Segundo o advogado especialista em Direito Previdenciário Marlos Chizoti, com a nova regra, os segurados portadores de deficiência intelectual, mental, física, auditiva ou visual terão direito à aposentadoria por idade ou por período de contribuição variável, conforme grau de deficiência. Para Chizoti, a legislação representa uma mudança positiva porque avalia melhor as limitações de cada beneficiário.
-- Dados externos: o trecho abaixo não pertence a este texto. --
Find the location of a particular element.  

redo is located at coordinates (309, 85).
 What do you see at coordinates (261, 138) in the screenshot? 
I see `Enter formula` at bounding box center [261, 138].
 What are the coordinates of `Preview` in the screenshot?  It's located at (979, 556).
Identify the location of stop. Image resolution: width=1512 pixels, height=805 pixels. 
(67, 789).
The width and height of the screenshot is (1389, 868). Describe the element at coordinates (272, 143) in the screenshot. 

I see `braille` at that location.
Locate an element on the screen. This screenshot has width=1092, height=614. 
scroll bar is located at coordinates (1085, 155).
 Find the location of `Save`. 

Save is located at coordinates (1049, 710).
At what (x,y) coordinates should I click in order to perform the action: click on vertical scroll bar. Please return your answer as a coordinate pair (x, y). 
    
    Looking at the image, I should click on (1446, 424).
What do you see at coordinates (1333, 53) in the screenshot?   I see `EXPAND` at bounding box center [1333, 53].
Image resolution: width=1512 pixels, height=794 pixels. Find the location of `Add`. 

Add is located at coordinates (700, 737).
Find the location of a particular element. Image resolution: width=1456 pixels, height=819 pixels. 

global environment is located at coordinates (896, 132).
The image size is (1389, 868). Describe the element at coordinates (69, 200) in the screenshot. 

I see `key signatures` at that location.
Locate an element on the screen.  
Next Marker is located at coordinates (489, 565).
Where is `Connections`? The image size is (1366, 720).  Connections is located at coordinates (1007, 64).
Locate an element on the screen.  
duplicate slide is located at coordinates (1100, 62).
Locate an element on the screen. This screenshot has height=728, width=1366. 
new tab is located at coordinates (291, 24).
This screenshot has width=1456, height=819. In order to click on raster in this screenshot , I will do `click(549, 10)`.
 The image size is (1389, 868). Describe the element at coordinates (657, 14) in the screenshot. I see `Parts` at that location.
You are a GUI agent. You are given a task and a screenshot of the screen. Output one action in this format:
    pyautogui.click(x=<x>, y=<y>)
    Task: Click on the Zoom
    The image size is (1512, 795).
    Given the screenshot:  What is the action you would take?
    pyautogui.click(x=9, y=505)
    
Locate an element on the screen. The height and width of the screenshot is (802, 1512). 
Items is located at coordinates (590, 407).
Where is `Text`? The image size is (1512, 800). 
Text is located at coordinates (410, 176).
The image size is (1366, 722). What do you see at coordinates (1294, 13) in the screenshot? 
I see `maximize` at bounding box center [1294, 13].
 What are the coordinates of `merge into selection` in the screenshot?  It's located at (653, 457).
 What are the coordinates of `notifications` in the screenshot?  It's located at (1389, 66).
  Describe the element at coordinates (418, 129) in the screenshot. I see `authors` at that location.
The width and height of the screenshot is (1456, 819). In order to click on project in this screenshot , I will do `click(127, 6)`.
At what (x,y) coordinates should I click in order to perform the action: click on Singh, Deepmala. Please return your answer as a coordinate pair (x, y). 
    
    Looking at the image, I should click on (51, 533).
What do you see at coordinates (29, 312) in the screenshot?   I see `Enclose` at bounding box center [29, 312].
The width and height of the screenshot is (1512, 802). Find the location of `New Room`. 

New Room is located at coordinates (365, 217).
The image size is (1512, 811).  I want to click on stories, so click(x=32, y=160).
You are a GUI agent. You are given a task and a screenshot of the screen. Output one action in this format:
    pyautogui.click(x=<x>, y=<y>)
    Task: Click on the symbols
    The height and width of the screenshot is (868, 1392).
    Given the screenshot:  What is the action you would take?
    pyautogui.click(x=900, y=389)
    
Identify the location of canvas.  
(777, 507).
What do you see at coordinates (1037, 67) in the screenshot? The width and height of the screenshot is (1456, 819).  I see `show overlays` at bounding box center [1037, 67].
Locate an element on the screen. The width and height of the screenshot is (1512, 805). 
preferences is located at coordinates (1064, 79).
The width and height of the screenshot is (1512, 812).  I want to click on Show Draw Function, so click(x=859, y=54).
“Na regra geral vigente anteriormente, a contribuição para homens era de 35 anos e de 30 para mulheres”, afirma o advogado. Ele informa que a aposentadoria pelo Regime Geral de Previdência Social (RGPS) agora será garantida ao homem com deficiência grave aos 25 anos de contribuição, e à mulher, com 20 anos. “Em caso de deficiência moderada, serão exigidos 29 anos do homem e 24 anos da mulher; e para deficiência leve, 33 e 28, respectivamente”, completa.

Chizoti explica que a moderação do grau de deficiência para determinar quando poderá ser feita a solicitação da aposentadoria por tempo de contribuição dos segurados do RGPS será feita por meio da perícia médica. “Nesta análise, serão considerados os aspectos funcionais físicos da deficiência, bem como a avaliação social, que analisará a pessoa no ambiente de trabalho e em casa”, aponta.

O advogado afirma que para o requerimento feito pelo critério da idade, poderão solicitar aqueles que tiverem idade mínima de 60 anos, para homens, e de 55 anos, para mulheres. “É importante lembrar que a pessoa tem de ter contribuído por, no mínimo, 15 anos”, ressalta. E acrescenta: “Para aqueles cuja deficiência teve início antes do Decreto, serão solicitados documentos que possam comprovar a avaliação médica e funcional feita pelo INSS”.